Bill répondit sur-le-champ qu’il ne fallait jamais exagérer, et retira ses gants avec empressement. Le patron retira aussi les siens et sortit du ring.

Un instant il resta immobile, se caressant les bras, rêveur et mélancolique, pendant que Bill mettait tout en ordre. Puis il avisa de nouveau le ballon, et l’assaillit avec une violence haineuse.

Ses poings s’abattirent sur le cuir gonflé, furieux, impitoyables, firent vibrer la plate-forme massive, élevèrent de nouveau dans le sous-sol nu un grondement féroce de tam-tam. Les dents serrées, le frappeur épuisait toute la gamme des coups terribles, martelait sur la sphère une revanche implacable. Et quand un dernier swing eut rompu la corde et envoyé rebondir contre un mur le ballon dégonflé, son amertume s’apaisa, et il connut les joies du triomphe.

III - La chrysalide

Seul dans le sous-sol de Bethnal Green, le patron allait et venait, bricolait, mélancolique, frappant sur le ballon ou boxant avec son ombre quand il commençait à sentir le froid sur son torse nu.

Rien que cette nudité partielle lui était déjà une satisfaction, presque un orgueil. Le miroir collé contre un pan de mur, qu’un punching-ball échappé à sa corde avait fêlé du haut en bas, ne lui renvoyait que l’image d’une poitrine plate, d’épaules maigres, de bras fuselés où l’exercice constant avait plaqué une musculature artificielle, dont les rondeurs saillant sous l’effort, étonnaient.

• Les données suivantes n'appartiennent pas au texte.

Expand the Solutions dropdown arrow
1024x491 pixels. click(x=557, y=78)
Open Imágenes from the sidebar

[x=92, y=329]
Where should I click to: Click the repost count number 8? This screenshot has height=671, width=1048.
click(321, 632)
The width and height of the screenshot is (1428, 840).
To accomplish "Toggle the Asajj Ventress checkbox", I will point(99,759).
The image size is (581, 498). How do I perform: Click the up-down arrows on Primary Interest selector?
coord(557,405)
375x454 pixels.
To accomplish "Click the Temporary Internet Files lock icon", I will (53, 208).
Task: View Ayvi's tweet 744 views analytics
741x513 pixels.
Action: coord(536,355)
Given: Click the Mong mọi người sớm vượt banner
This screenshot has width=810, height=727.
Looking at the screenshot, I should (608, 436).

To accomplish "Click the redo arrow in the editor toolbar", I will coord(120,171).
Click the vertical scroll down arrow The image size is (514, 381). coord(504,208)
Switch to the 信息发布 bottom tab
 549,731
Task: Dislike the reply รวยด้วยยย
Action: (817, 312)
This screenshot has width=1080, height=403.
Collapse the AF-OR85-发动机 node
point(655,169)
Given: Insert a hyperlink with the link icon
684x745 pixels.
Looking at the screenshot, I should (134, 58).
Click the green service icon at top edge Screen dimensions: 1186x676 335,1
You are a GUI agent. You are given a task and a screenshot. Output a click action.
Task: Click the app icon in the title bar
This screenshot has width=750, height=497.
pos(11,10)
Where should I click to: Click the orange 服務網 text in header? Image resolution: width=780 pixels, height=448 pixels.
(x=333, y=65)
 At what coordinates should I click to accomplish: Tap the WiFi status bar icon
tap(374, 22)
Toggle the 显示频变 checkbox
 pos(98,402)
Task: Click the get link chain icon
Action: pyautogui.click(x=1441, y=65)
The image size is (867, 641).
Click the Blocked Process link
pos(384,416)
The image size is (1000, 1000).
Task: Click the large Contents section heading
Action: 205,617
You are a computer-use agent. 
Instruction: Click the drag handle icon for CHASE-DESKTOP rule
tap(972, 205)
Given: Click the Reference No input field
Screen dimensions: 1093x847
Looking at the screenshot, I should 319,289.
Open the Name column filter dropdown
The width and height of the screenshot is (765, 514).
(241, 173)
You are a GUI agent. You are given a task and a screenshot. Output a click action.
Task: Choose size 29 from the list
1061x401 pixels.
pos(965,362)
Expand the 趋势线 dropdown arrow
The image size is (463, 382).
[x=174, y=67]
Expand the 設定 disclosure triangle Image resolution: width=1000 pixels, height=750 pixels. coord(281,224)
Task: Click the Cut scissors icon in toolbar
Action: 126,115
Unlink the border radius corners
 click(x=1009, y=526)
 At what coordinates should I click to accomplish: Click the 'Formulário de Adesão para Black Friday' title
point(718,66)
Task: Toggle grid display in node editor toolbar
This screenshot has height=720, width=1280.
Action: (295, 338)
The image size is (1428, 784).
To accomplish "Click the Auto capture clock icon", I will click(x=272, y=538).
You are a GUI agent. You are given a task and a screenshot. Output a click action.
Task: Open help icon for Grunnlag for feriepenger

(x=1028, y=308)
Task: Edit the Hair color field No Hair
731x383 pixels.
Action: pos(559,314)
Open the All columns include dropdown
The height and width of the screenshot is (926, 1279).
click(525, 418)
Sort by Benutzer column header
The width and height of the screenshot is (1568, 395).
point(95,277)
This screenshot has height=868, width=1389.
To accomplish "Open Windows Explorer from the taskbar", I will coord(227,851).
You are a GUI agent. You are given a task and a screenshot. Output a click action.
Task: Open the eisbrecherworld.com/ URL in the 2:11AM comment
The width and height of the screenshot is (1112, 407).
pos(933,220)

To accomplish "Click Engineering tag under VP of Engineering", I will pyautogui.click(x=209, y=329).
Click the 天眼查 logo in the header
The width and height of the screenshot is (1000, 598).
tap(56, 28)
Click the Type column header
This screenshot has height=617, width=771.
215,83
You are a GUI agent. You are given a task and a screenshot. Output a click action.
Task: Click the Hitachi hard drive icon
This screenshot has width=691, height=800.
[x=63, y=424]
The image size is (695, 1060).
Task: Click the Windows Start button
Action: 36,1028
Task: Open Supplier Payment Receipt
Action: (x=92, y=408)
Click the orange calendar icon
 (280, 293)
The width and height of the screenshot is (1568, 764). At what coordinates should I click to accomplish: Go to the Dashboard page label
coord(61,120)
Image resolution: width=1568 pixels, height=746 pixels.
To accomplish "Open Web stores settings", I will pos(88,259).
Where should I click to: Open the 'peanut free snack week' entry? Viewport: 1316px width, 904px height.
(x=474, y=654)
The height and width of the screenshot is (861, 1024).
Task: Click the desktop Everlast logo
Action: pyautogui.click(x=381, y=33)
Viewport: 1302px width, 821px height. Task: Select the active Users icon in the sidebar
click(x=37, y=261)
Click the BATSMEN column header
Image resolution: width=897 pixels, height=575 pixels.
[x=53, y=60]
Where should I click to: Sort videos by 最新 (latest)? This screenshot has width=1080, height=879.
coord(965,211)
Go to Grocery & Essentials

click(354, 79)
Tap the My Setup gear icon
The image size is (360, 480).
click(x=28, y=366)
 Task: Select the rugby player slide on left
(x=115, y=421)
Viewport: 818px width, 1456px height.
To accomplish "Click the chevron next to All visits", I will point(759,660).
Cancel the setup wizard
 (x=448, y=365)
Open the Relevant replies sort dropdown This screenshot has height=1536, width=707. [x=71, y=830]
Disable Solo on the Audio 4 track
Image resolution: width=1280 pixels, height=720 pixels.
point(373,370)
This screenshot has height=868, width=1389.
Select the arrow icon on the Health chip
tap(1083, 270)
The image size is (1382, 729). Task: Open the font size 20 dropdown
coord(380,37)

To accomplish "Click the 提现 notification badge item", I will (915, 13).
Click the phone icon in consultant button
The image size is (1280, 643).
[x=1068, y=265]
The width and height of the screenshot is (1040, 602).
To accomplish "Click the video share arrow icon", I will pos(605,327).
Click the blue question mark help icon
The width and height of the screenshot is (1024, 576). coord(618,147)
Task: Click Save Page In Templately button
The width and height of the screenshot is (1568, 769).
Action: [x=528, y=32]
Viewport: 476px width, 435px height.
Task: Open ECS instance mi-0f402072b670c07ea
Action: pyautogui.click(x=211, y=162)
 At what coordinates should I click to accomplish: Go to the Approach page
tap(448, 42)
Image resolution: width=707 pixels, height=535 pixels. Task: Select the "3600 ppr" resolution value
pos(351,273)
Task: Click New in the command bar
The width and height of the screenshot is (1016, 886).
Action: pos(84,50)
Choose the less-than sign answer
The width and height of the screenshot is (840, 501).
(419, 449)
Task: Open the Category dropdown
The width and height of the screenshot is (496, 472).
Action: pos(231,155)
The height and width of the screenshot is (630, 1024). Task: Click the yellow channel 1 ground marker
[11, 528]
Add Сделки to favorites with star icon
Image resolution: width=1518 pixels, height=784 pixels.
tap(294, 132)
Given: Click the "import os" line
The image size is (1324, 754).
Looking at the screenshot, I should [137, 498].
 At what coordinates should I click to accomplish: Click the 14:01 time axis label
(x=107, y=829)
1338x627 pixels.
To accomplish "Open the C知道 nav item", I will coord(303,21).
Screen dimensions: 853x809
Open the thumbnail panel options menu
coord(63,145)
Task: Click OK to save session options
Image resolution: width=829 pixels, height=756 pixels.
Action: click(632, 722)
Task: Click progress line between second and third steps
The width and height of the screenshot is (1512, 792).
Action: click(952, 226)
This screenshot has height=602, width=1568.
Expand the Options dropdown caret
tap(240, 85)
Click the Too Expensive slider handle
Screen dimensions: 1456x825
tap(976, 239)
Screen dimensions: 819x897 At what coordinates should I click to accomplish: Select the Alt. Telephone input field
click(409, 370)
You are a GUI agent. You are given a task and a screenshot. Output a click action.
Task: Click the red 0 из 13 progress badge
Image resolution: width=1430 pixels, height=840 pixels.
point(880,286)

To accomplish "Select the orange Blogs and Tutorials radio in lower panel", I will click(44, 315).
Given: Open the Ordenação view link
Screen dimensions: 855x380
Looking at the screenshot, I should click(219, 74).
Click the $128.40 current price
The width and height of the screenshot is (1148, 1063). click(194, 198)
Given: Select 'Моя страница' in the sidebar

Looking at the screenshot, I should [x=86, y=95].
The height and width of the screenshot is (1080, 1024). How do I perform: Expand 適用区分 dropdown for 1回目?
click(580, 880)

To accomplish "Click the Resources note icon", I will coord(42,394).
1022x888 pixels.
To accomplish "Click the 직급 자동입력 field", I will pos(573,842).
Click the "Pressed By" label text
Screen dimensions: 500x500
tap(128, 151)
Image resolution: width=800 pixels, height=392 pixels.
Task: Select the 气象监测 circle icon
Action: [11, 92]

Mais la sensation de l’air froid sur son corps, le reflet blême de sa peau à la lumière, le jeu facile des articulations libérées lui donnaient l’illusion d’une épreuve prochaine, semblaient des préparatifs de combat. Il jouissait de cette illusion, et se réjouissait en même temps secrètement que ce ne fût que cela ; car la vue d’un autre homme demi-nu entrant dans le ring avec lui eût suffi pour tuer son ardeur et faire monter en lui cette gêne, cette intimidation gauche qui ressemblait si fort à la peur.

« Fatty » Bill était allé à Wonderland soigner un protégé, et le patron avait refusé de les accompagner, préférant rester seul pour caresser sans témoins sa chimère enfantine, ce goût passionné du combat qui s’alliait paradoxalement en lui à un manque de cœur lamentable.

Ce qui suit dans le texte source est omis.